Assignment: Copy verbatim the block of lines in the entries below whose first line contains "external quality (77, 2211)" and whose last line contains "IngiSorter+ (28, 2369)". Leave out all other lines.

Information supplied:
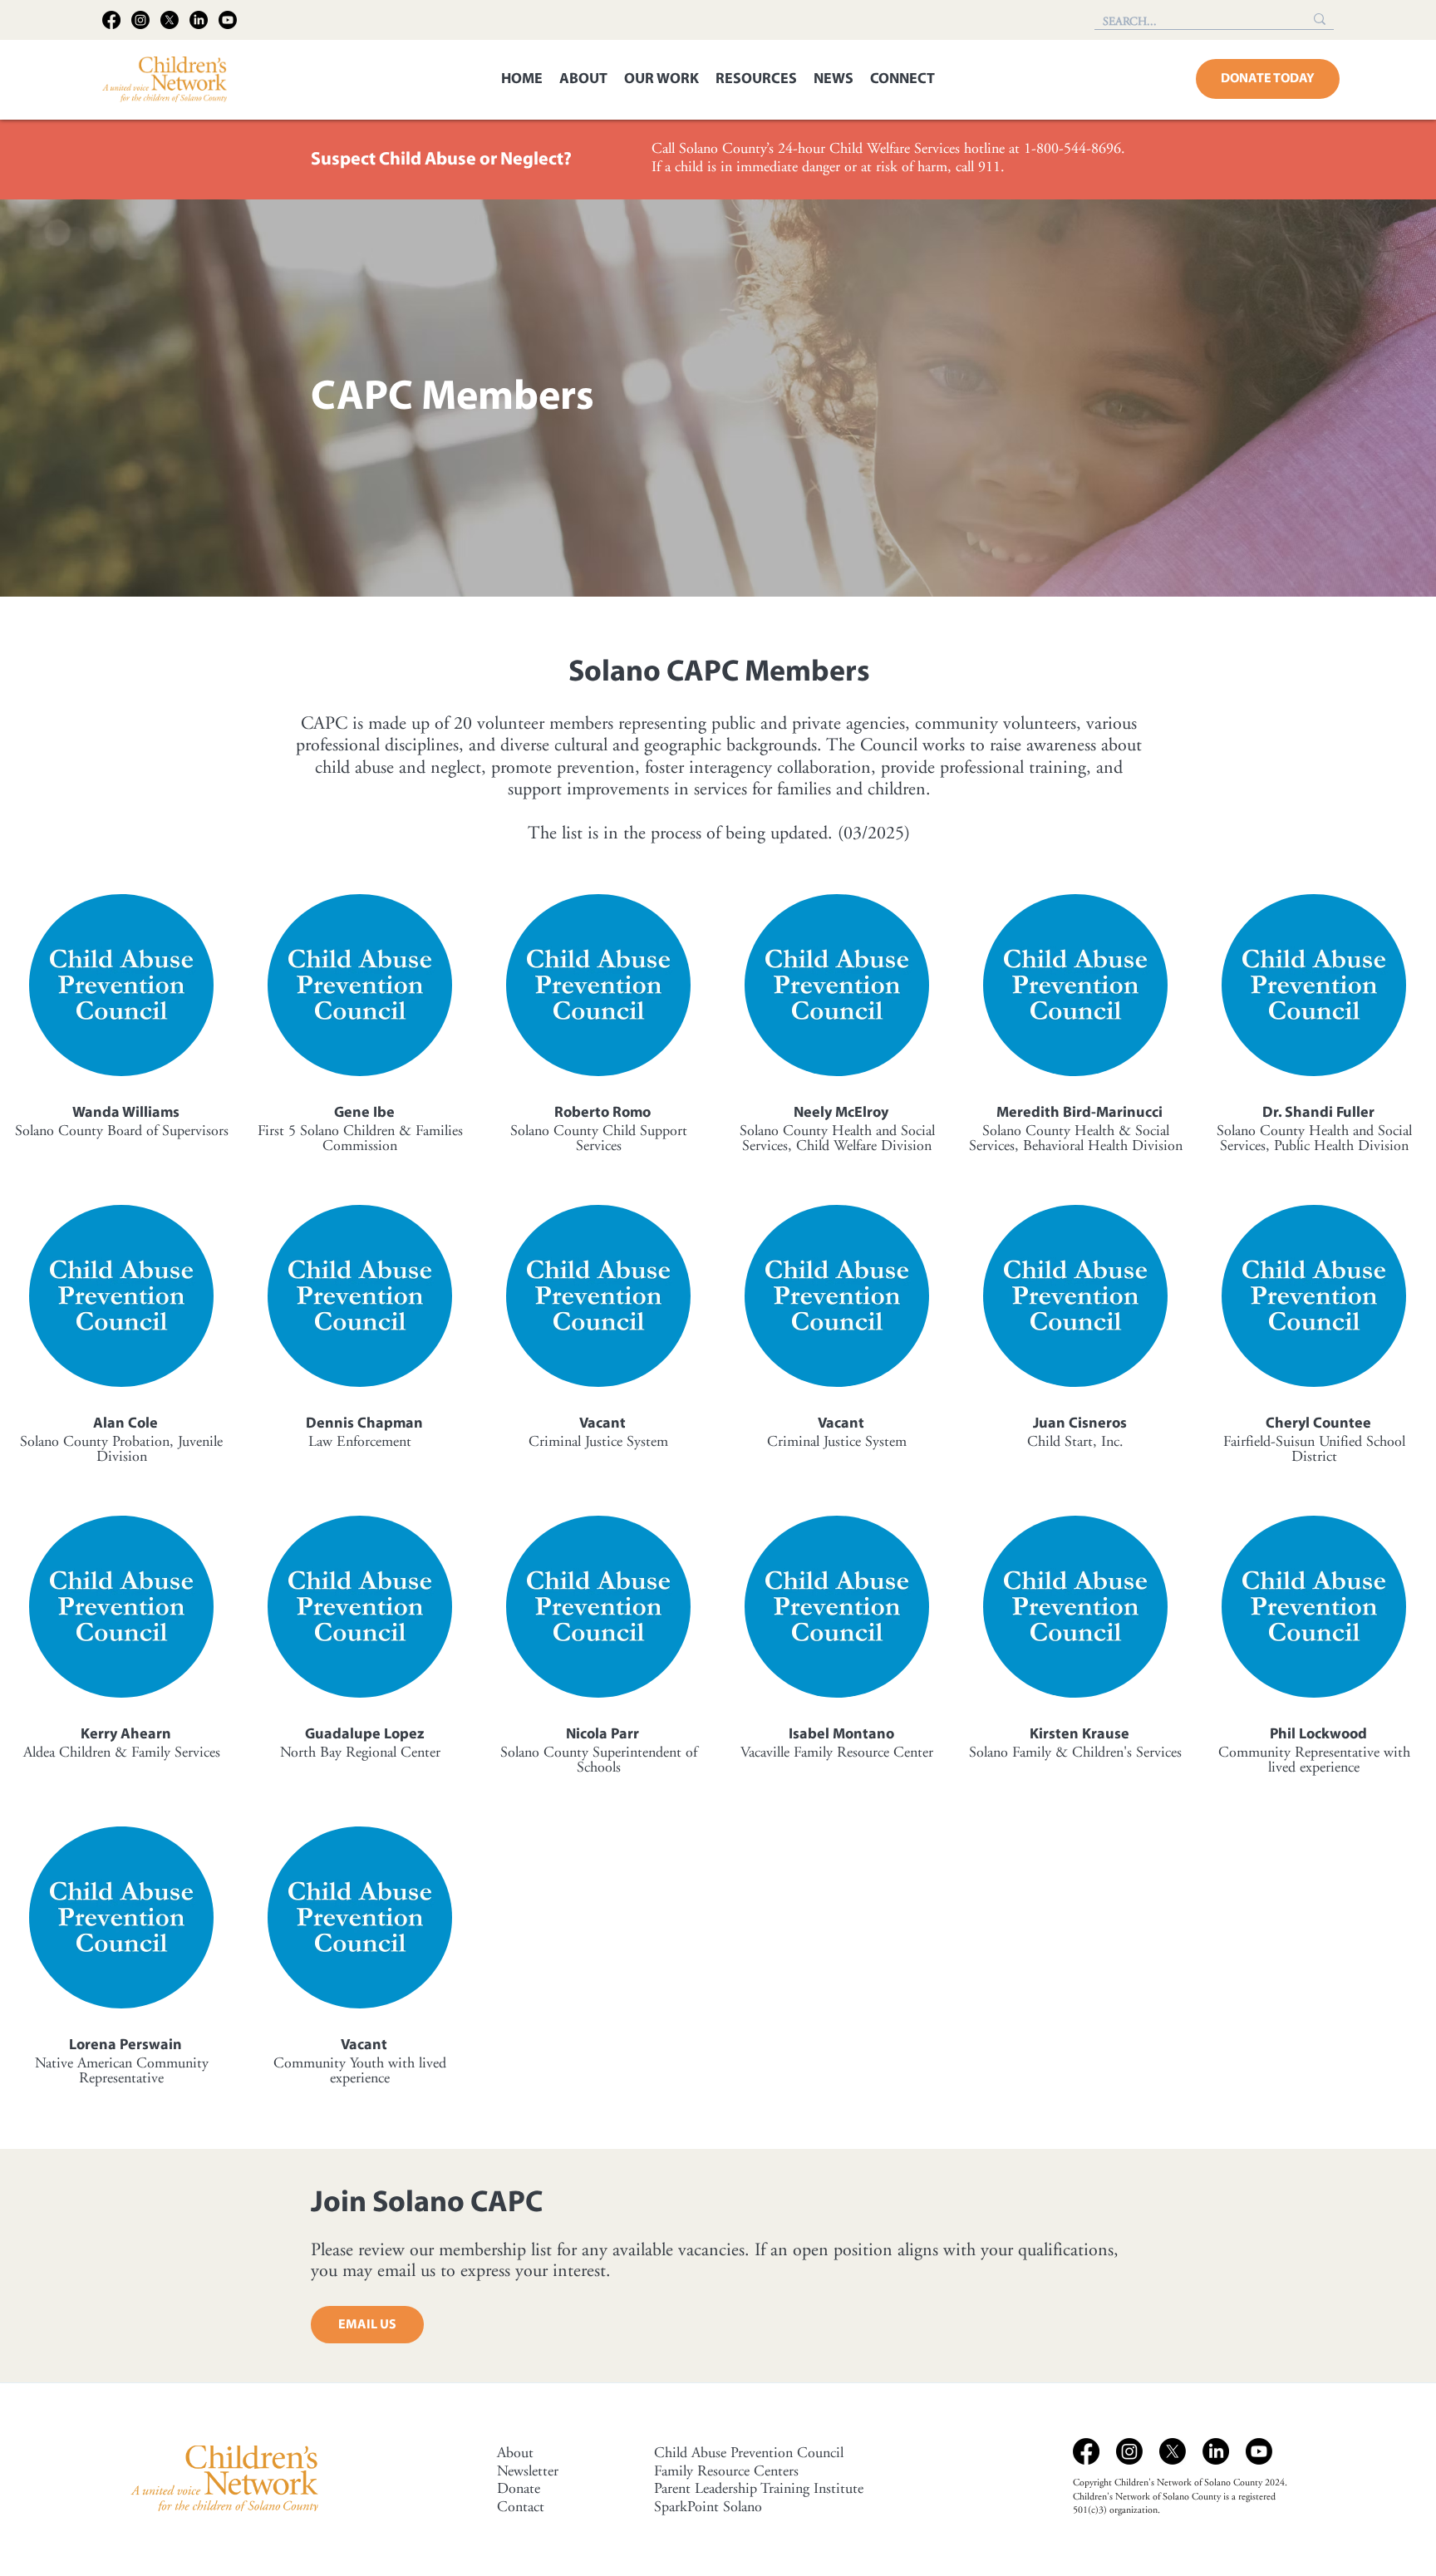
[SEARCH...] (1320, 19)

--

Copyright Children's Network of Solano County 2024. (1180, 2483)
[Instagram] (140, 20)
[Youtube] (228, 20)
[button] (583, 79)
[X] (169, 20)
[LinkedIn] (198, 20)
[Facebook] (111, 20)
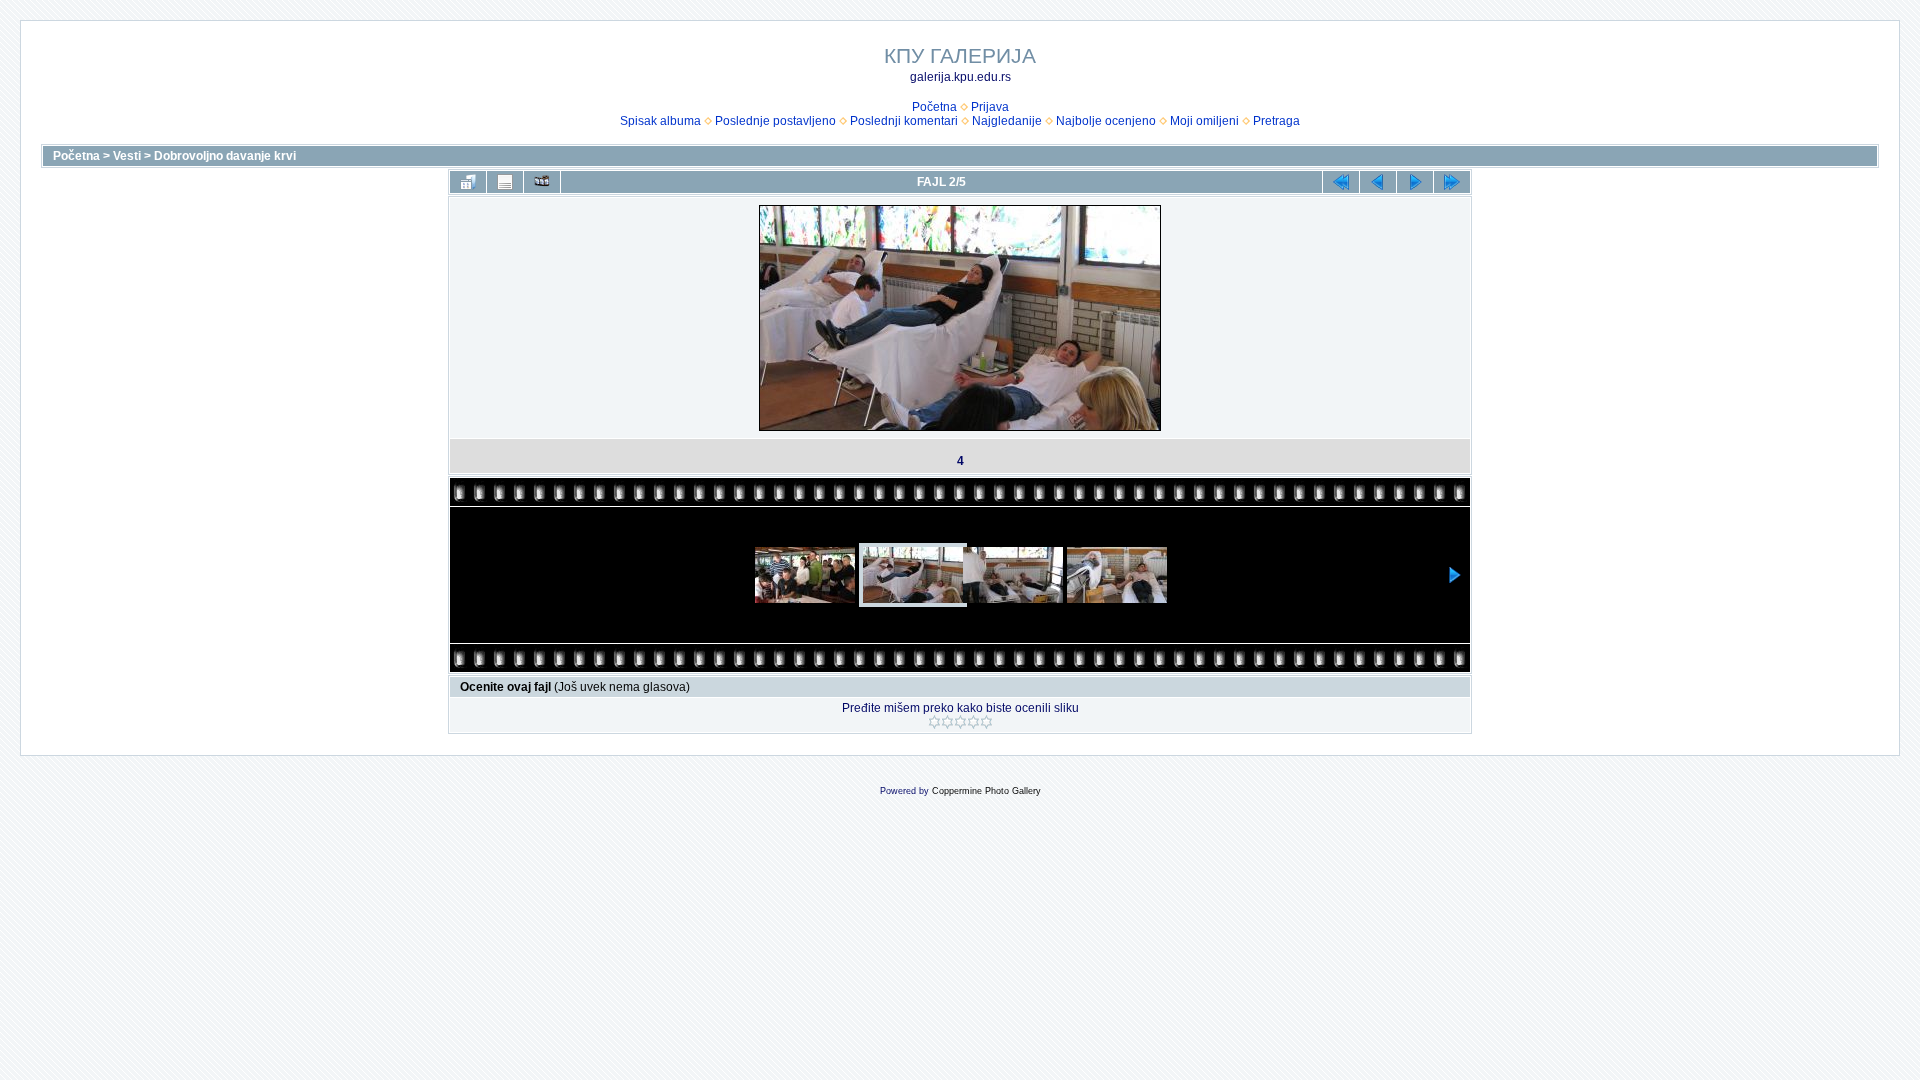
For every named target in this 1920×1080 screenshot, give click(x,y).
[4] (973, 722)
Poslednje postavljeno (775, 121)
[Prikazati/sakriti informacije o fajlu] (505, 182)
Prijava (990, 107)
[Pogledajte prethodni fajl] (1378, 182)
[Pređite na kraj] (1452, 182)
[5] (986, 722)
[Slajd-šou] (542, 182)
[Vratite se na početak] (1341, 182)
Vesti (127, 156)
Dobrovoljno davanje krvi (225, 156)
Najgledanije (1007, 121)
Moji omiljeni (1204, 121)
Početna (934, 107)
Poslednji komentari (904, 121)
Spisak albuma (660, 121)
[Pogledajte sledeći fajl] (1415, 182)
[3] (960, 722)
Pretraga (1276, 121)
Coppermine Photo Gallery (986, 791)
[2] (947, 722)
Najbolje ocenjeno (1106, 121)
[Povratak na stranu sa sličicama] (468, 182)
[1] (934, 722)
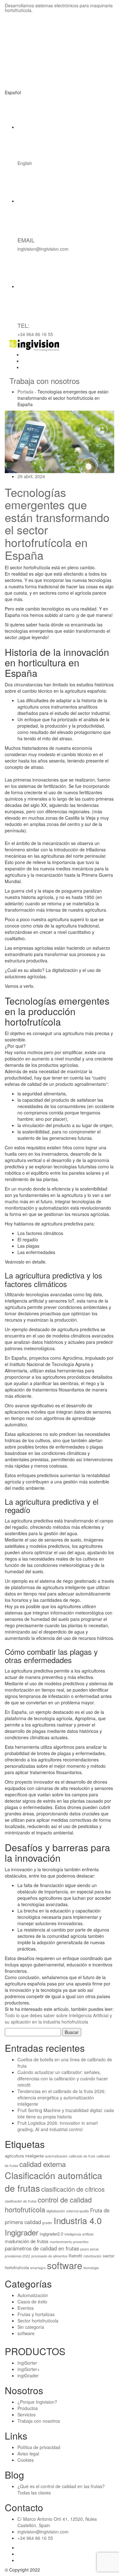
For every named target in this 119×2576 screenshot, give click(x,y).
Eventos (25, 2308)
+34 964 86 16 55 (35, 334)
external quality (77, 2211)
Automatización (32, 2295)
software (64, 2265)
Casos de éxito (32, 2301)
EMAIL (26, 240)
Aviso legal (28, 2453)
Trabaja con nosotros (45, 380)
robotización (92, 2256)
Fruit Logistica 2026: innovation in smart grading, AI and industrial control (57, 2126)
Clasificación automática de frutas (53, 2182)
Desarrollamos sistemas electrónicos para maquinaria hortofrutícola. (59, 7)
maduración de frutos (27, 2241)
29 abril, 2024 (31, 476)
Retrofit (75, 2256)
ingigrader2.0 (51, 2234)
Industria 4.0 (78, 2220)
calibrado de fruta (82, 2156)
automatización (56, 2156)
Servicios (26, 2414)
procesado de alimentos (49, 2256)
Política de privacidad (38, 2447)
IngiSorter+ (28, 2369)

* * *

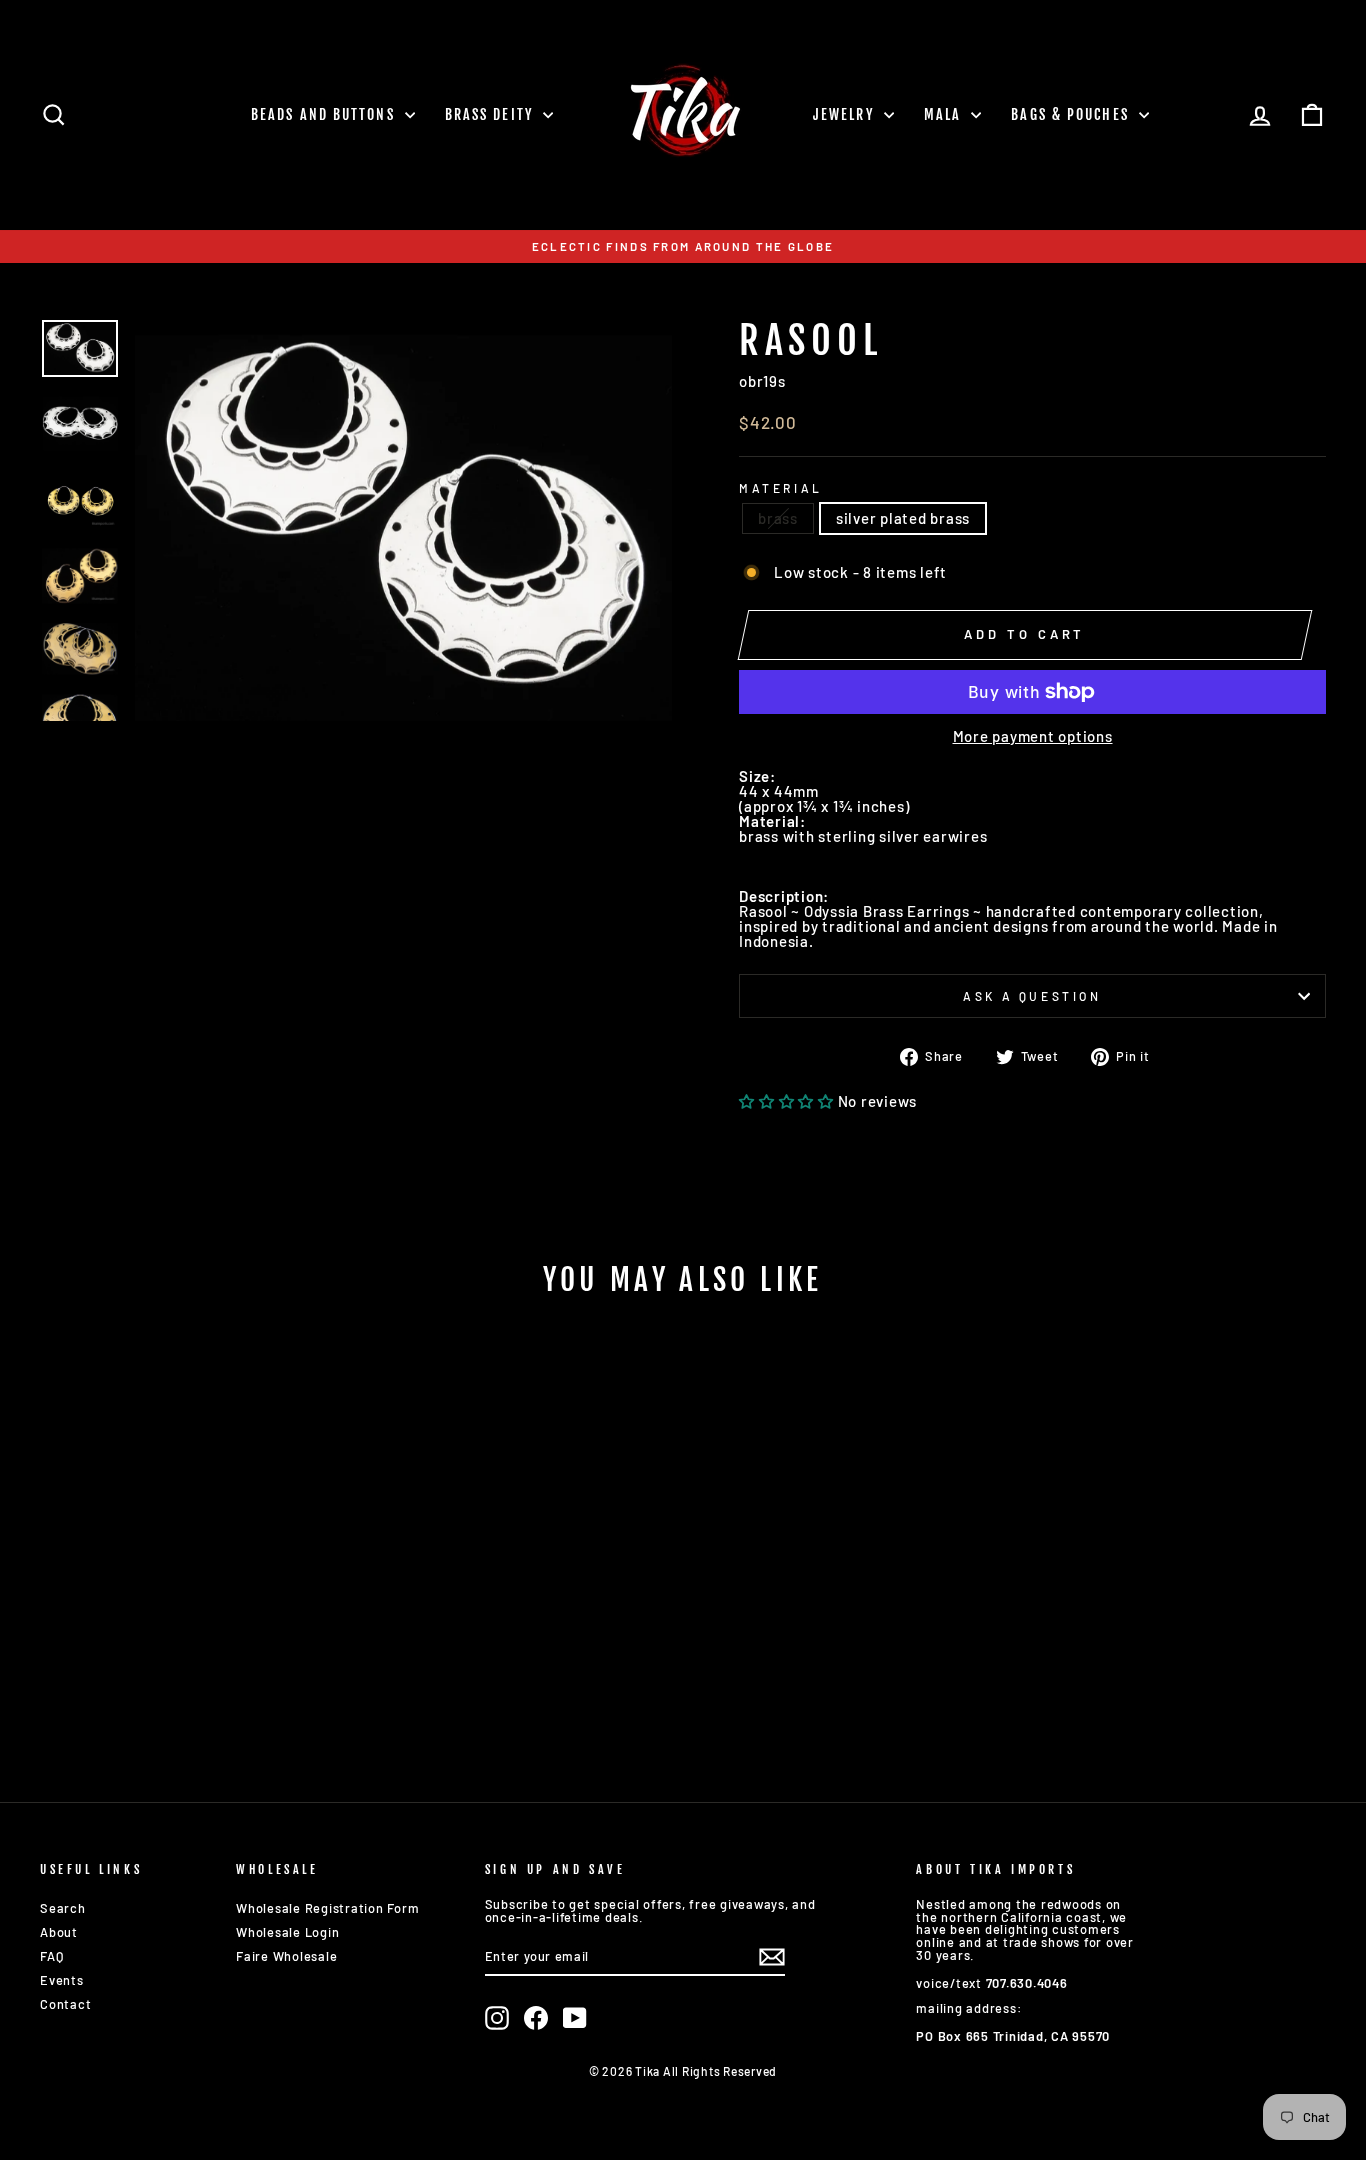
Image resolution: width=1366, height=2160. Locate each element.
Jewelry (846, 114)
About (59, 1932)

Finished exercise:
external quality (77, 2211)
Automatización (32, 2295)
software (64, 2265)
Casos de éxito (32, 2301)
EMAIL (26, 240)
Aviso legal (28, 2453)
Trabaja con nosotros (45, 380)
robotización (92, 2256)
Fruit Logistica 2026: innovation in smart grading, AI and industrial control (57, 2126)
Clasificación automática de frutas (53, 2182)
Desarrollamos sistemas electrónicos para maquinaria hortofrutícola. (59, 7)
maduración de frutos (27, 2241)
29 abril, 2024 (31, 476)
Retrofit (75, 2256)
ingigrader2.0 (51, 2234)
Industria 4.0 (78, 2220)
calibrado de fruta (82, 2156)
automatización (56, 2156)
Servicios (26, 2414)
procesado de alimentos (49, 2256)
Política de privacidad (38, 2447)
IngiSorter+ (28, 2369)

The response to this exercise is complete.